:: Provided text ::
Ending theme "Samurai Jack"
Country of origin United States
Original language(s) English
No. of seasons 4
No. of episodes 52 (list of episodes)
Executive producer(s) Genndy Tartakovsky
Producer(s) Genndy Tartakovsky
Running time 22 minutes
Production company(s) Cartoon Network Studios
Distributor Cartoon Network
Original network
Picture format 480i (seasons 1-4)
1080i (season 5)
Original release
  • August 10, 2001 (2001-08-10) –
  • September 25, 2004 (2004-09-25)
External links

Samurai Jack is an American action-adventure chanbara animated series created by Genndy Tartakovsky for Cartoon Network. The series follows Jack, a time-displaced samurai, in his singular quest to travel back in time and defeat the tyrannical demon Aku. The series is known for its cinematic atmosphere, masking-based animation style, and battle scenes which pay homage to samurai films.

Tartakovsky drew from a number of influences when creating the series, including the 1970s series Kung Fu, classic anime, and the works of directors Akira Kurosawa and David Lean. The series premiered on August 10, 2001, with a TV movie called The Premiere Movie. The series ended on September 25, 2004, after airing 52 episodes.

:: The problem ::
In the Samurai Jack text, what was the name of the TV movie the series premiered with? Rely only on the Samurai Jack text for your answer.

:: Supplied entries ::
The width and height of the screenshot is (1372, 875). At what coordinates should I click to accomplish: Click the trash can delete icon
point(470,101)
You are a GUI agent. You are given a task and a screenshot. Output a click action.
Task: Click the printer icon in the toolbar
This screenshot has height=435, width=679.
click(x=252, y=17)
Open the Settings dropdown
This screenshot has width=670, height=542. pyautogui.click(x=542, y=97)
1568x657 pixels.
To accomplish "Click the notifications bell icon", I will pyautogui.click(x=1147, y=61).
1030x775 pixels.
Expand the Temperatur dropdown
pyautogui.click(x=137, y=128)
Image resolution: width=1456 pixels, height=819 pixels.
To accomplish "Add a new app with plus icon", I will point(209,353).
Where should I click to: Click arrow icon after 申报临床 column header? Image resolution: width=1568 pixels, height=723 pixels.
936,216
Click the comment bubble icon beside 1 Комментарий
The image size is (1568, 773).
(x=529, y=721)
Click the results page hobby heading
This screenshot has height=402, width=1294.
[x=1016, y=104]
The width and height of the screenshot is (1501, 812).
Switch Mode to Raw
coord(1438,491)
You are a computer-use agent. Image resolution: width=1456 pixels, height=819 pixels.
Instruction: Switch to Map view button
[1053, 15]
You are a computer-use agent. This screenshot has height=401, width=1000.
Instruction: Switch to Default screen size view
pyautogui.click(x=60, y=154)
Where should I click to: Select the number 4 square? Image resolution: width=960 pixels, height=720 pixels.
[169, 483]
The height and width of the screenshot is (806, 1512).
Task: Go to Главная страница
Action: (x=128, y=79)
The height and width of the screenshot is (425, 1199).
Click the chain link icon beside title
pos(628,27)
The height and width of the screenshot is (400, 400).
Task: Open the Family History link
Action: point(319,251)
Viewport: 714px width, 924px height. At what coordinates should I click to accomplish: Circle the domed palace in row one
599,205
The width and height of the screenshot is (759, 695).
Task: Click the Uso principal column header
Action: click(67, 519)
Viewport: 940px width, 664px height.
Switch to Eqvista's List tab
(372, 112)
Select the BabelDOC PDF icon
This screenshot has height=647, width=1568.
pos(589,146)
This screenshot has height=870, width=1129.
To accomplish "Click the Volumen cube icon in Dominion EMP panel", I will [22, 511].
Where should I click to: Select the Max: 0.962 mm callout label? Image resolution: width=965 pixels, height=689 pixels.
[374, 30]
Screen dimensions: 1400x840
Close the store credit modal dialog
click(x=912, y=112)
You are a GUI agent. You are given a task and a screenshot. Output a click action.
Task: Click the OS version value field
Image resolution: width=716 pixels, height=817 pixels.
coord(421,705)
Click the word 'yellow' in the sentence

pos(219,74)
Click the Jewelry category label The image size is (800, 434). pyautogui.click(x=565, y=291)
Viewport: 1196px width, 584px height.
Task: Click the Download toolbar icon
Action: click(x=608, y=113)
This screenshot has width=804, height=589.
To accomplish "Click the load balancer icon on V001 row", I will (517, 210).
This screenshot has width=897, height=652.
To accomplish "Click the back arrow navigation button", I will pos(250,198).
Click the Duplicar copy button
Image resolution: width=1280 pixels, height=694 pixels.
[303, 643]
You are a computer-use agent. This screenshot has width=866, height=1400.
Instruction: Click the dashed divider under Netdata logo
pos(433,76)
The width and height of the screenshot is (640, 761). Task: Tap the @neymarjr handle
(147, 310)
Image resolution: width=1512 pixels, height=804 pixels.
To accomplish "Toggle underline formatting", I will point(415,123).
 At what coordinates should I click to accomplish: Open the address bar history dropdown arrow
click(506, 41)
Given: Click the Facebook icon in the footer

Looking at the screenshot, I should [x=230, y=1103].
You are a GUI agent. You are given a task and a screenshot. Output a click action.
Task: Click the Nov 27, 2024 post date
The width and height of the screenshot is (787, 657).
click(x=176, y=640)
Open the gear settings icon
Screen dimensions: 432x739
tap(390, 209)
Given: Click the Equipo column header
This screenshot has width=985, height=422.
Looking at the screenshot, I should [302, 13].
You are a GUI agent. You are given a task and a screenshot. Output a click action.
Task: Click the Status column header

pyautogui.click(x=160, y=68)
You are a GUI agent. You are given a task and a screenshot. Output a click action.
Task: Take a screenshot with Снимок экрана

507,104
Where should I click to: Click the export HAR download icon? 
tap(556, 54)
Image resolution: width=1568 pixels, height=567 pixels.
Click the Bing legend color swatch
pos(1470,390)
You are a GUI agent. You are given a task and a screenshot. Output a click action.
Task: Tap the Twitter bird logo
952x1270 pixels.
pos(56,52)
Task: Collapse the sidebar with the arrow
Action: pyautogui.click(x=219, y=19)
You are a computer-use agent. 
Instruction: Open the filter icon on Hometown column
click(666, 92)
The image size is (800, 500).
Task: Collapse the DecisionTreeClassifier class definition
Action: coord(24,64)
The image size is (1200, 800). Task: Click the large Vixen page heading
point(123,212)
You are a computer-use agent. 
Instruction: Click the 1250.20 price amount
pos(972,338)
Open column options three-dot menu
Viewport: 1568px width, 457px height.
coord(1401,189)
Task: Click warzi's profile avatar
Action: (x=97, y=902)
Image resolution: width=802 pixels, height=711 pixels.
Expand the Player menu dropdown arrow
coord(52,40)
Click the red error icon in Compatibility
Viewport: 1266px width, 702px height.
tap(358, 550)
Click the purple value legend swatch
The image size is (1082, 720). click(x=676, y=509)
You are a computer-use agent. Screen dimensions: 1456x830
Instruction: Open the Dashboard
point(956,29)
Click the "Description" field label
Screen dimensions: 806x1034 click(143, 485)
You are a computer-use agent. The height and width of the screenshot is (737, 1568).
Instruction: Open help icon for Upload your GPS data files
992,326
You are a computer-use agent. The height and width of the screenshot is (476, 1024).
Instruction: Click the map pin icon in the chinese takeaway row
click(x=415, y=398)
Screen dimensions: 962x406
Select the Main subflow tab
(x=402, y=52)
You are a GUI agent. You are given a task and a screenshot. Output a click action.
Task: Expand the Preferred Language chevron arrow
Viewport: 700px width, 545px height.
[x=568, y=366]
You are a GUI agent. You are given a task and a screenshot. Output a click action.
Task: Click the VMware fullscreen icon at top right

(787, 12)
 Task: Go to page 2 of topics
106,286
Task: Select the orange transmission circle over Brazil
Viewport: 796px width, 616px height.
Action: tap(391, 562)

:: Task result ::
The Premiere Movie